However, the only people who really advocate this belief are the ones who are caught up in pride in their own intellect because of their self-love. At heart, they are not even Christians, though they want to appear to be.

I need now to explain that the Lord's divine providence is constantly at work to save people for whom faith separated from charity has become a theological principle.

[3] Under the Lord's divine providence, even though this kind of faith has become a theological tenet, everyone knows that this kind of faith does not bring salvation. Salvation requires a caring life in which faith participates. All the churches where this theology is accepted teach that there is no salvation unless we examine ourselves, see our sins, admit them, repent, and refrain from the sins and begin a new life. This is the urgent preface read to all who come to the Holy Supper, together with the statement that unless they do so, they mingle the sacred and the profane and consign themselves to eternal damnation. In England they even say that unless they do so the devil will enter into them as he did into Judas and destroy them, soul and body alike. We can see from this that everyone in churches where faith alone is accepted is still taught that we should abstain from evils as sins.

[4] Not only that, everyone who is born Christian knows that we are to abstain from evils as sins, because the Ten Commandments are placed in the hand of every boy and every girl and taught them by their parents and teachers. Further, all the citizens of the realm, especially commoners, are questioned by priests as to their knowledge of Christian theology solely on the basis of their recitation of the Ten Commandments from memory and warned that they should do what the Commandments say. At such times, the religious authority never tells them that they are not under the yoke of this law or that they cannot obey it because they cannot do anything good on their own.

The Athanasian Creed is accepted throughout Christendom, and people believe what it says at the end, that the Lord is going to come to judge the living and the dead and that then those who have done what is good will enter into eternal life and those who have done what is evil will enter into eternal fire.

[5] In Sweden, where a theology of faith alone is accepted, it is clearly taught that there is no such thing as faith separated from charity or from good actions.

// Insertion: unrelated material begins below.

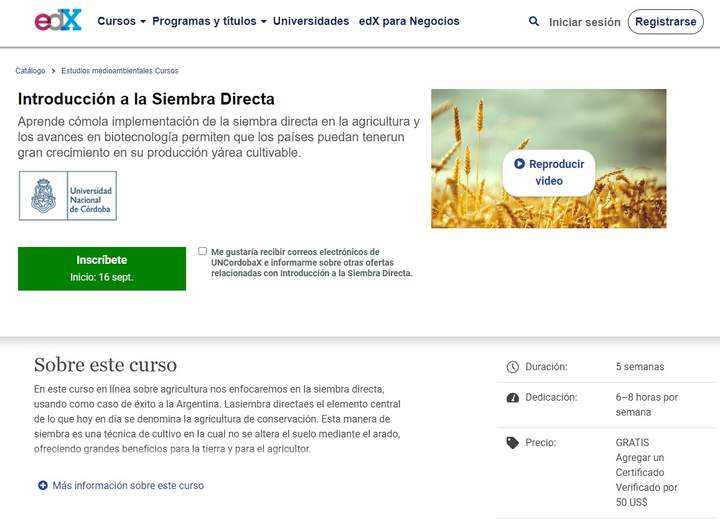Viewport: 720px width, 522px height.
Task: Click the Universidad Nacional de Córdoba logo
Action: coord(68,196)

We find this in an "Added Reminder" inserted in all Psalters under the title "Obotfertigas foerhinder," or "Obstacles or Obstructions to the Impenitent." It says there, "People who are rich in good actions thereby show that they are rich in faith, because when faith is a saving faith, it works through charity. There is no faith that justifies us by itself, apart from good actions, just as there is no good tree without good fruit, no sun without light and warmth, no water without moisture."

[6] I include these few things to show that even though a theology of faith alone may be accepted, the good effects of our caring are taught everywhere--that is, good actions. This happens under the Lord's divine providence so that the common people will not be led astray by this faith.

I have heard Luther (having talked with him several times in the spiritual world) totally disclaiming faith alone. He has said that when he decreed faith alone, an angel of the Lord warned him not to. However, he thought to himself that if he did not reject works, there could be no separation from Catholic theology, so in spite of the warning he insisted on it.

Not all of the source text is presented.